My children have always been my most effective teachers. They show me the places I miss the point with their eyes.   They demonstrate as gently as they can, what it feels like and what it doesn’t when you are listened to. Our family is an opinionated bunch, which with differing points of view, can make for both lively dinner conversation and not uncommonly, hurt feelings. Without question they learned their own minds well by being steeped in my powerful judgments which, whether correct or not, did not often leave room for the listening that I now so highly prize.

It was my son who taught me this lesson so deeply last week when he joined me on a walk with a close friend who is taking a volunteering vacation to an orphanage in Equador with her daughter. Something about this luxurious travel and the short stay help in the orphanage struck him powerfully in his sense of justice. As I watched him insist on his point, even as my friend agreed with his premise, I saw myself a hundred times. Whatever he was struggling with about this idea of spending so much resource to help on this helping expedition would not allow for any new information.

Coming from years of experience with powerful judgments that triggered my sense of injustice, I was able to hear the echoes of many friends over the years who have expressed their frustration at my inability to listen or even my certainty, which prevented me from wanting to know their experience. As I watched my son caught in the same predicament, I felt at once sad and liberated. Sad at how I had trained him in this, and sadder still for all of the true relating that my judgments had kept me from. But I also felt deeply grateful to be able to see how judgment locks the door from any ability to receive.

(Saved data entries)
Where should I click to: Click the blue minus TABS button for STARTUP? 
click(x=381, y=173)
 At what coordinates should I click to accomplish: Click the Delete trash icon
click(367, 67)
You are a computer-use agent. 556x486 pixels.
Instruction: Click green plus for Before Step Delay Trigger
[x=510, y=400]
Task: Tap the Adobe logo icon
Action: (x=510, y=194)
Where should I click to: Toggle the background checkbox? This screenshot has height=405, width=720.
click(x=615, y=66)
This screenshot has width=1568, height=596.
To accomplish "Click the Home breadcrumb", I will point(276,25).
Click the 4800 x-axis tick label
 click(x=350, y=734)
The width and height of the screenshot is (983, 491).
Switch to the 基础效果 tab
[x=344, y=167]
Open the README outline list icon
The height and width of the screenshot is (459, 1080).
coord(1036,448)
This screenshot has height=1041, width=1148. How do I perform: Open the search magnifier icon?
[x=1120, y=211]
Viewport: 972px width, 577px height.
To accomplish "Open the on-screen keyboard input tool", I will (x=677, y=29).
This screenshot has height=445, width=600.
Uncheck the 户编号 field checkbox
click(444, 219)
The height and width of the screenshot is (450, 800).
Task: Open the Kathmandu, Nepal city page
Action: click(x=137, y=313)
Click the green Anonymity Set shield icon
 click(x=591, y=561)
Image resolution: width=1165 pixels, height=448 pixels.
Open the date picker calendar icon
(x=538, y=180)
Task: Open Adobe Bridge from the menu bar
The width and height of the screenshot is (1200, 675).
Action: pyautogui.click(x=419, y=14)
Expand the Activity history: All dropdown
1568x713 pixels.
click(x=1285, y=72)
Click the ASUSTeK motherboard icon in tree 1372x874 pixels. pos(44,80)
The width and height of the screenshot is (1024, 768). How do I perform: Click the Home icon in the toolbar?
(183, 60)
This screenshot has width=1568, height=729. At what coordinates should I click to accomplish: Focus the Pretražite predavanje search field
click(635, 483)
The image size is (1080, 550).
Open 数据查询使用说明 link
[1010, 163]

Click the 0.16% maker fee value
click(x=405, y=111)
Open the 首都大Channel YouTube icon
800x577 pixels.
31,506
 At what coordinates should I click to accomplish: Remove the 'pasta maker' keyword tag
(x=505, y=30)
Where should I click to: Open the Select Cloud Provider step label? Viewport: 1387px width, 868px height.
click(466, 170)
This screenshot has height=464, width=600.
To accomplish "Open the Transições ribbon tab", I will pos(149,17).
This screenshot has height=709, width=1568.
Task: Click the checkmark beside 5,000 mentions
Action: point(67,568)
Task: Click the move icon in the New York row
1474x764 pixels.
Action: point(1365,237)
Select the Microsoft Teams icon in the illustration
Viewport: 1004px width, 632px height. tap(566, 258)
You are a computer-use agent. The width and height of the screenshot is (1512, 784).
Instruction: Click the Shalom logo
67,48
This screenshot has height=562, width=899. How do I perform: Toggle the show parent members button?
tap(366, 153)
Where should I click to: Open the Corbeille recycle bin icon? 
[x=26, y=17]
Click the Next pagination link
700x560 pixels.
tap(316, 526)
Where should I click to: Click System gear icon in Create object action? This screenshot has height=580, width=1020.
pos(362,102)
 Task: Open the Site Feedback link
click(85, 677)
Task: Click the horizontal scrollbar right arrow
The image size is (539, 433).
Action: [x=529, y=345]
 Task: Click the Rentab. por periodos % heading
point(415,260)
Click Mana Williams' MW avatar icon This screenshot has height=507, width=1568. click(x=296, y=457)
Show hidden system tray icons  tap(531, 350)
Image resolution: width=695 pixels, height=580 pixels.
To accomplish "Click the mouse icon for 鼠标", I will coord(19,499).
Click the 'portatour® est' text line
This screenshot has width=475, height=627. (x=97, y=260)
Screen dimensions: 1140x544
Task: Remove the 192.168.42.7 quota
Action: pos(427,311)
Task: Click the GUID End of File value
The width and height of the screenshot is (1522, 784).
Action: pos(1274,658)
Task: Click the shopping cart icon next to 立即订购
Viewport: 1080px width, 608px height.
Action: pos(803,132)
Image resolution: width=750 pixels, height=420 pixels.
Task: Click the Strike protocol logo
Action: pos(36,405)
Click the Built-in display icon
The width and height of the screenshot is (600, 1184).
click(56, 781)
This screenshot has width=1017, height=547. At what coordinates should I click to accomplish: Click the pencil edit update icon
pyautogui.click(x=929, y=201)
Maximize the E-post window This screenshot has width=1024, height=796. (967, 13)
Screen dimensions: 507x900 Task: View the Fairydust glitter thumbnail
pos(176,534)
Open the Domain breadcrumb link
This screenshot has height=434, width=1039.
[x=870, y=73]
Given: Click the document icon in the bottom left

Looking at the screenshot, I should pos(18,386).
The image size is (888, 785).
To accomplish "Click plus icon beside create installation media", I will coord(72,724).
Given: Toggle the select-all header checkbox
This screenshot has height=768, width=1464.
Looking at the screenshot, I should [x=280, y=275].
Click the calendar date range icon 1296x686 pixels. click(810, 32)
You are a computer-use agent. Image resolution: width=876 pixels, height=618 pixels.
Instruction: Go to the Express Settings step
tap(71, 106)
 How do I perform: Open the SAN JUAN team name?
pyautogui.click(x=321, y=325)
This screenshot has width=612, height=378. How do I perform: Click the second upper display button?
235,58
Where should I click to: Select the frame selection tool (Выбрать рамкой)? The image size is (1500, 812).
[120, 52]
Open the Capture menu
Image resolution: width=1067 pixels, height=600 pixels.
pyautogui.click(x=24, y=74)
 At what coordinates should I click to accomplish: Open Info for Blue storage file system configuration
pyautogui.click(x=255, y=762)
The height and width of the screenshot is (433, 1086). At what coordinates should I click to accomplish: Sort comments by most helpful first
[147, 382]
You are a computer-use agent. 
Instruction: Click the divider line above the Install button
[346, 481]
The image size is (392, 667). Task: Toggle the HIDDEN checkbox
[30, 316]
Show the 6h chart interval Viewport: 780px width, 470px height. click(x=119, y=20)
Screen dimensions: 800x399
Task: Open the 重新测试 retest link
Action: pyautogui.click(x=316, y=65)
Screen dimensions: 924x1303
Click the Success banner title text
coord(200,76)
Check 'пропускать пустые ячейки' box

**Problem 1:** From the essay on judgment and listening, list the feelings the narrator says they felt while watching the son caught in the same predicament.
**Problem 2:** Continue the essay on judgment and listening from the point where it stops.

**Output 1:**
- Sad
- Liberated
- Grateful

**Output 2:**
My son, who has always been a guide to open-mindedness, knew right away how unfair the conversation had been.   He knew that he didn’t ask any questions that would have helped him understand the research and effort my friend had put into being able to help at this orphanage. Judgment is not curious, it doesn’t want to know what it can’t see.

As I have been learning to lean into situations that I used to judge with my heart, what I have come to see is how much more to life there is beyond what we think we know. Whether the judgment is of a close friend, or a small marital debate, or of the problem of poverty in Haiti, leaning towards the situation with an open heart lets you see how much more there is than what we first believed.

Judgment keeps us from compassion because we close off to our own hearts. We are not able to receive anything that is outside of our point of view, which is always narrow. Learning to receive is the foundation of loving people because it offers them the room to be just as they are. Our best judgments, even when they are correct,  imprison us in a world that we think we are improving by our beliefs.  In actuality it cuts us off from the world, because it shuts the door to the people we love and shuts us off from being connected to the largeness of how things really are.